I guess I'm too stubborn to let it beat me. I know people dip dye their holsters with awesome results - I'm just not one of them...yet. Ideally, I'm looking for the perfect light brown/tan and a dark brown that can both be dipped with even results.

Here's an example of what I'm trying to say:

I dyed 2 pieces of small scrap with some Fiebings saddle tan oil dye. I let it settle and dry for over 24 hours. I ended up with the *PERFECT* shade of light brown. I stitched the 2 pieces of scrap together, flesh to flesh, to simulate part of a holster. I took this newly stitched swatch to the sink and got it wet, just like I do with all of my holsters. I put a slight bend in it as my holsters are usually built on a curve and set it aside to let it dry.

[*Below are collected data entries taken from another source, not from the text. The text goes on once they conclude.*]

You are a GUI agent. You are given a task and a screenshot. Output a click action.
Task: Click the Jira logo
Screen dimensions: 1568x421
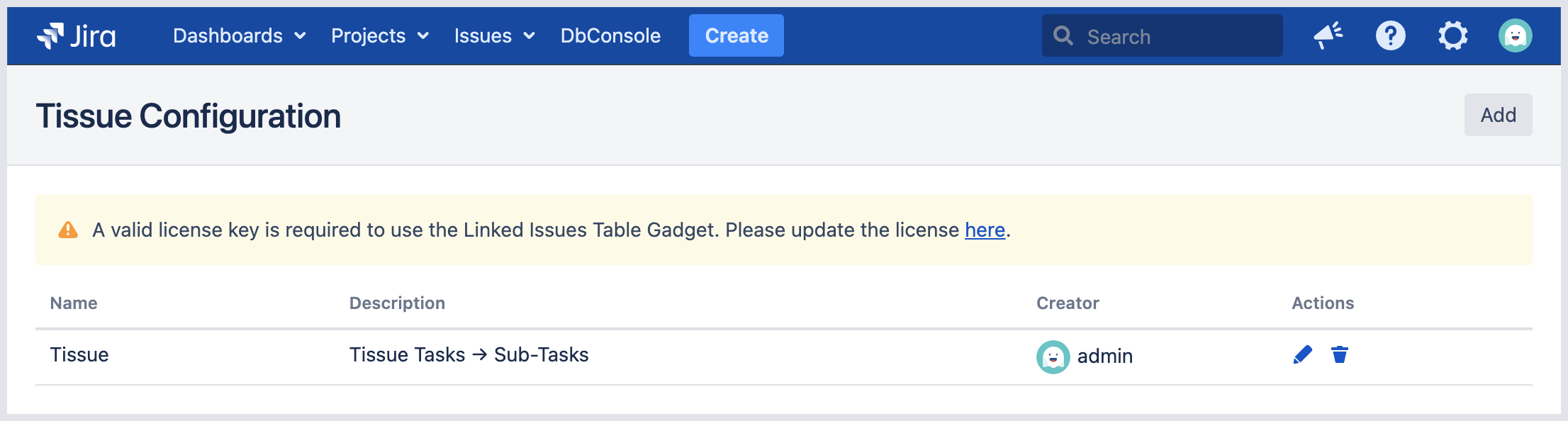tap(77, 35)

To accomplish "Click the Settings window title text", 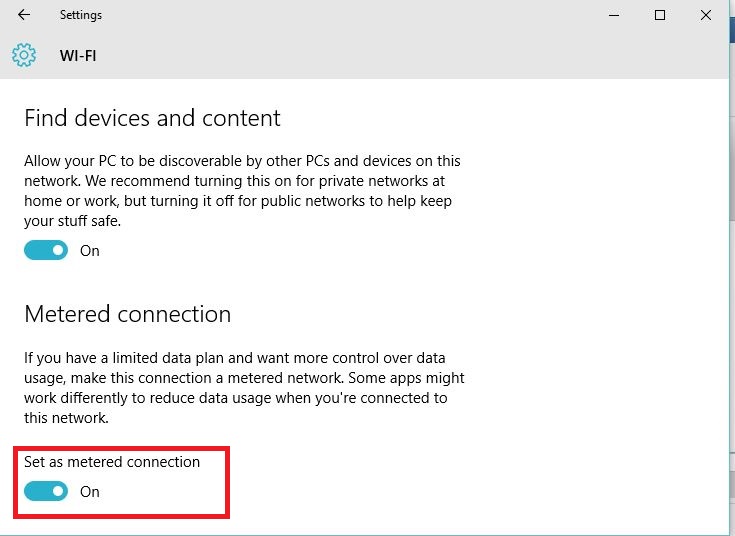I will coord(81,15).
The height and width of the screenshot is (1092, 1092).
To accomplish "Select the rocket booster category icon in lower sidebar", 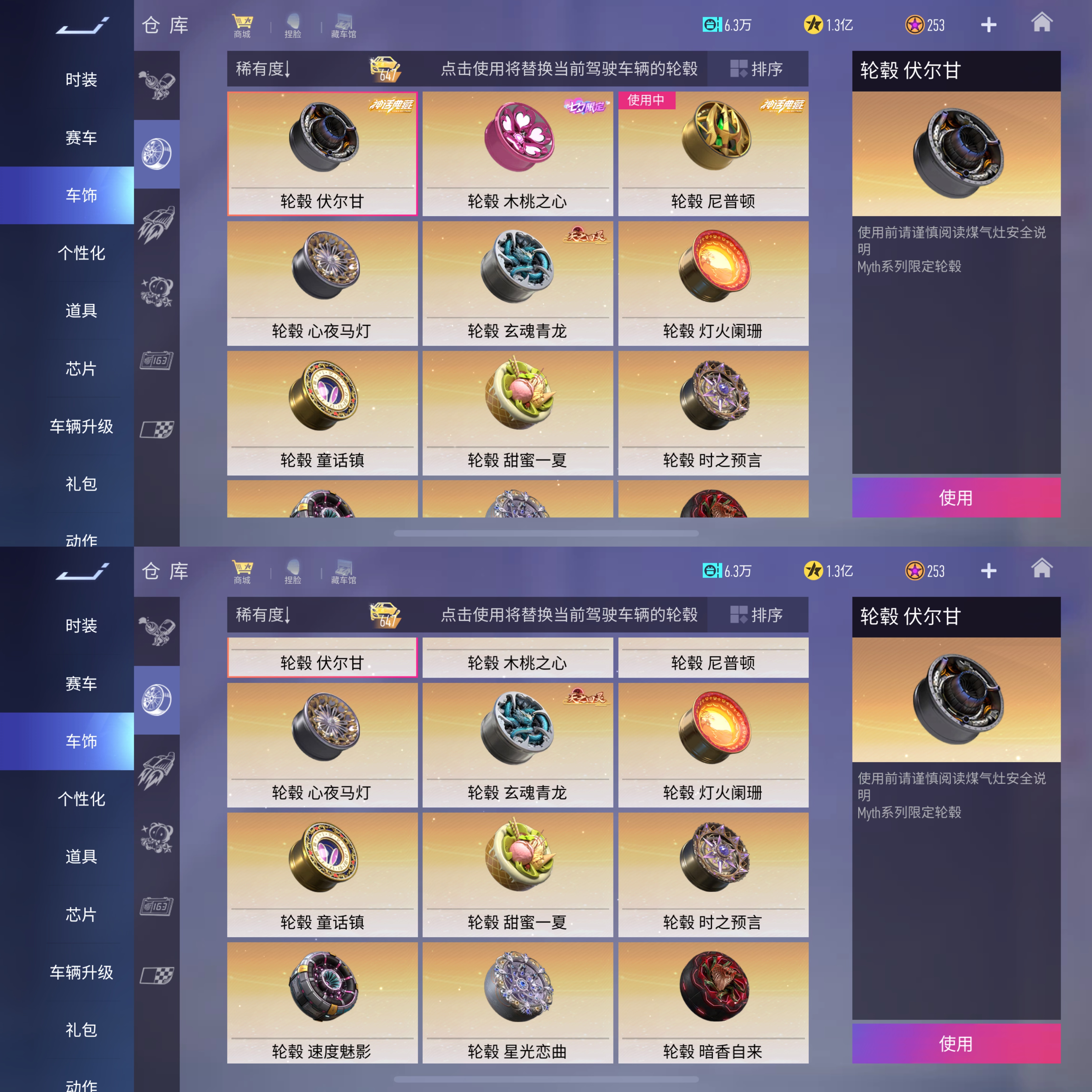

Immediately I noticed that the leather looked different than normal when it got wet. As it's been drying, it looks as if the edges are darker than the cetner - almost like the water is pushing the dye out toward the edges (whether or not that's the case, I'm not sure). After the scrap dries, it remains dark at the edges and somewhat blotchy in the center and much darker all over. This is the only brown dye I've been able to really submerge the piece in without the brown being so dark it's almost black.

I have zero issues with coverage and tone with the airbrush, but man, it's not the most convenient way to do it. Plus, like we know, the color is thin and doesn't penetrate like it does when it's dipped. Perhaps some leather goods aren't affected by this, but holsters get scratched and scuffed, and I'd like the dye to be as deep as possible.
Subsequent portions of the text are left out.